As part of his proposed budget for Fiscal Year 2024, the U.S. President has introduced the Digital Asset Mining Energy (DAME) excise tax. Under this new tax, companies engaged in bitcoin mining would be required to pay 30% of their electricity costs associated with mining digital assets as a tax.
The tax is intended to address what the White House has identified as the negative economic and environmental impacts of mining, including “local pollution, higher energy prices, and increased greenhouse gas emissions.”
But the proposal seems to be overlooking the significant proportion of renewable energy sources that are now powering bitcoin mining operations. According to recent research from the Bitcoin Mining Council, these sources contribute to more than half of the energy used by miners and are continuing to grow.
Critics are denouncing the newly announced DAME tax as yet another instance of government overreach and undue interference in the private sector. Some are characterizing the proposal as simply another attempt by the government to grab more tax revenue, disguised as an effort to address environmental issues.
Meanwhile, some associate this action with the government’s anti-bitcoin stance and believe the government does not like the idea of people being in control of their own money.

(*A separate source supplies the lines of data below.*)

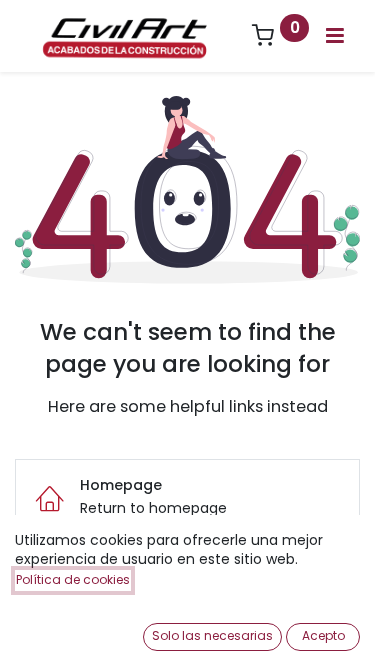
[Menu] (335, 35)
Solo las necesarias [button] (212, 635)
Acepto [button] (323, 635)
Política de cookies (73, 579)
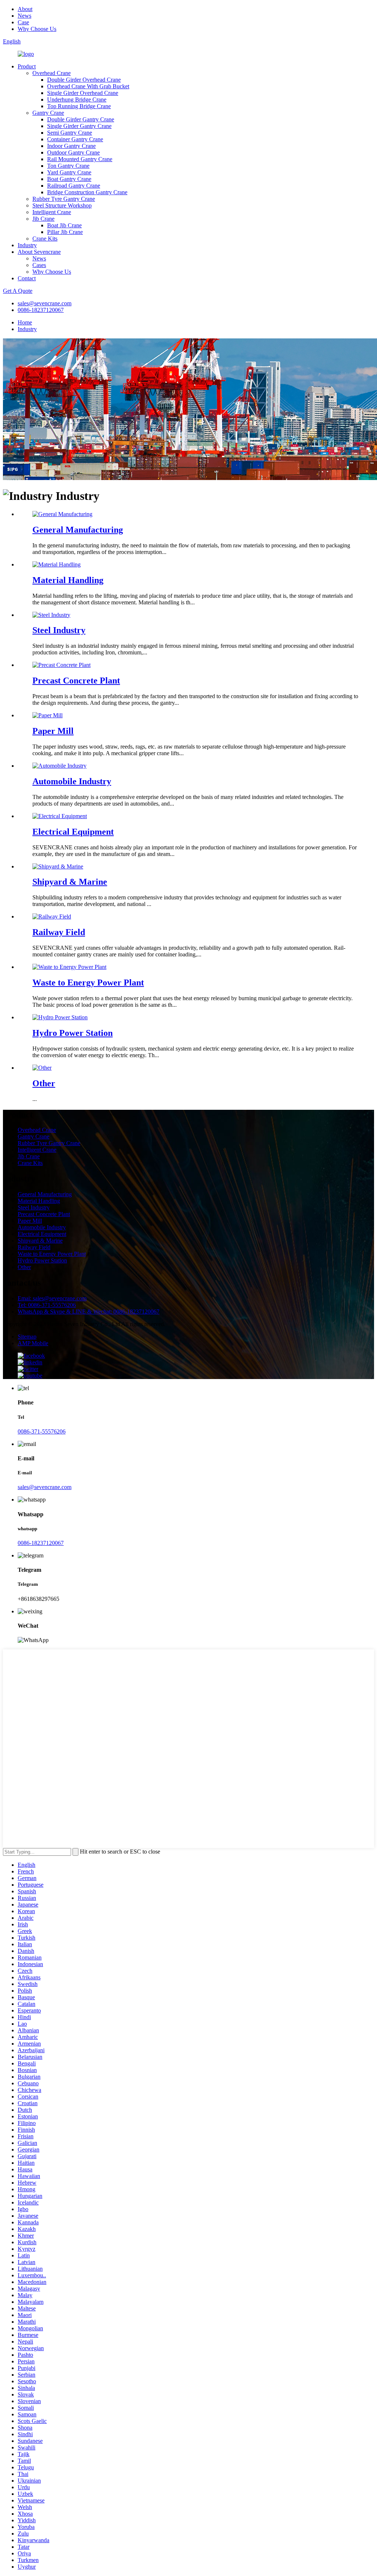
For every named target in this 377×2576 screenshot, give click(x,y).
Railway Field (58, 932)
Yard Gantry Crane (69, 172)
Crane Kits (44, 238)
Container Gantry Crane (75, 139)
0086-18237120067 (41, 310)
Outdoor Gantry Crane (73, 152)
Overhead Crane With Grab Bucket (88, 86)
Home (25, 322)
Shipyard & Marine (69, 882)
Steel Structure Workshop (62, 205)
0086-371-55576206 (42, 1431)
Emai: (52, 1298)
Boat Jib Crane (64, 225)
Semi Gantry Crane (69, 132)
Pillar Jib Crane (65, 232)
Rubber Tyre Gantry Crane (63, 199)
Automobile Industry (71, 781)
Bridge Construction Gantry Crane (87, 192)
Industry (27, 245)
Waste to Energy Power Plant (88, 982)
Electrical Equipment (73, 831)
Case (23, 22)
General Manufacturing (77, 529)
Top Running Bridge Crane (79, 106)
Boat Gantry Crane (69, 179)
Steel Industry (58, 630)
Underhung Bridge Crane (76, 99)
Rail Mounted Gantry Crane (79, 159)
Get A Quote (17, 291)
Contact (27, 278)
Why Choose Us (37, 29)
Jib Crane (43, 219)
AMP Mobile (33, 1343)
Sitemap (27, 1336)
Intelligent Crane (51, 212)
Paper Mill (53, 731)
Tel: (47, 1305)
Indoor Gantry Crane (71, 146)
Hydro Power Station (72, 1033)
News (24, 16)
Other (43, 1083)
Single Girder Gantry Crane (79, 126)
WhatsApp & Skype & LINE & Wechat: (88, 1311)
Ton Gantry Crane (68, 166)
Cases (39, 265)
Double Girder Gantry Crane (80, 119)
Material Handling (67, 580)
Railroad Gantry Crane (73, 185)
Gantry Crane (48, 113)
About (25, 9)
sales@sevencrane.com (44, 303)
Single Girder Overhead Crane (82, 93)
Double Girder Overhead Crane (84, 80)
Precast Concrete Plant (76, 680)
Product (27, 66)
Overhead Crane (51, 73)
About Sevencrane (39, 252)
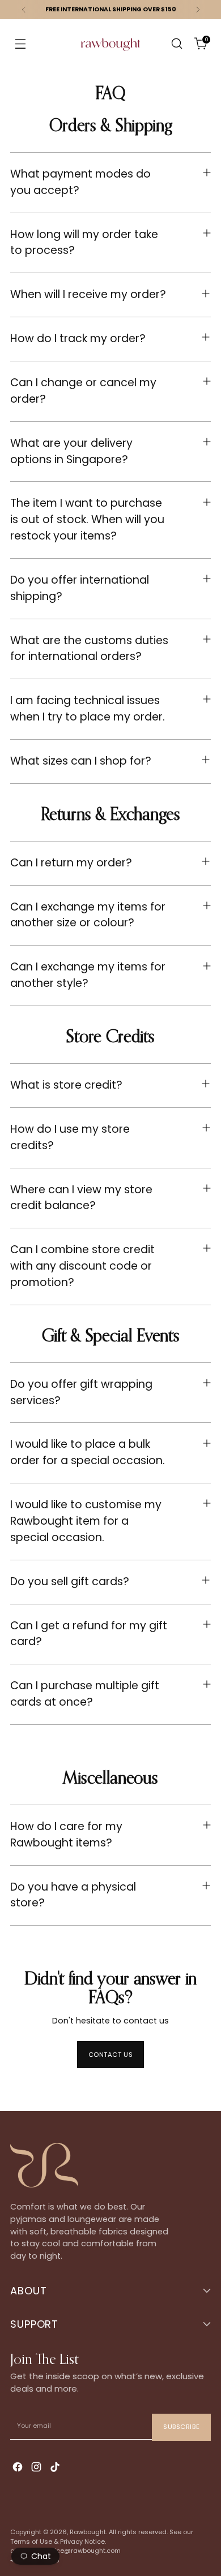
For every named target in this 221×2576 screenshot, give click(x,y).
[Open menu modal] (20, 43)
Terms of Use (31, 2541)
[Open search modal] (176, 43)
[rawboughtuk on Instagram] (37, 2468)
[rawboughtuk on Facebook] (19, 2468)
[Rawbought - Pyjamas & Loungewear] (110, 51)
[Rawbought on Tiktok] (56, 2468)
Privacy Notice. (83, 2541)
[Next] (197, 9)
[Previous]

Although it is undeniable that mining activities do require significant amounts of energy, many argue that it is not the government’s role to dictate how businesses operate or to determine what constitutes an appropriate use of energy.
Critics contend that the government should not be penalizing innovative businesses for seeking technological progress and advancement. In the view of some, the DAME tax represents a clear attempt to impede innovation within the bitcoin mining industry and restrict its potential for economic growth.